White Phoenix: Beating Intermittent Encryption

May 8, 2023 Ari Novick

Recently, a new trend has emerged in the world of ransomware: intermittent encryption, the partial encryption of targeted files. Many ransomware groups, such as BlackCat and Play, have adopted this approach. However, intermittent encryption is flawed. In this blog post, I will introduce White Phoenix, a tool my team built that takes advantage of the fact that those files aren’t entirely encrypted and can, in the right circumstances, salvage some content from the unencrypted parts of the files. While we will primarily focus on BlackCat, it’s important to note that White Phoenix is also effective against other ransomware.

Intermittent Encryption: What? Why? Who?

Intermittent encryption is when ransomware forgoes encrypting the entirety of every file, instead only encrypting part of each file, often blocks of a fixed size or only the beginning of targeted files.

There are several reasons attackers choose intermittent encryption over full encryption.

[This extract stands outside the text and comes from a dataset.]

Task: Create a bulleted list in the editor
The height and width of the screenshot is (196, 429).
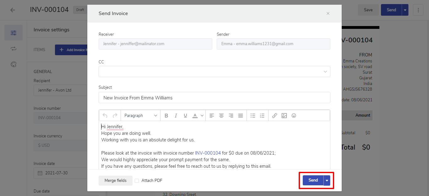Action: click(253, 116)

The most obvious is speed. Because files are only partially encrypted, intermittent encryption requires less time spent on each file, allowing the ransomware to impact more files in less time. This means that even if the ransomware is stopped before running to completion, more files will be encrypted, creating a more significant impact and making it more likely the ransomware will end up damaging critical files.

Moreover, encryption speed can also be used as a selling point. Ransomware providers can claim to have faster encryption to persuade affiliates to choose them over other providers.

Additionally, some security solutions make use of the amount of content being written to disk by a process in their heuristics to identify ransomware. With intermittent encryption, less content is written, and therefore, there is a smaller chance that ransomware will trigger such detections.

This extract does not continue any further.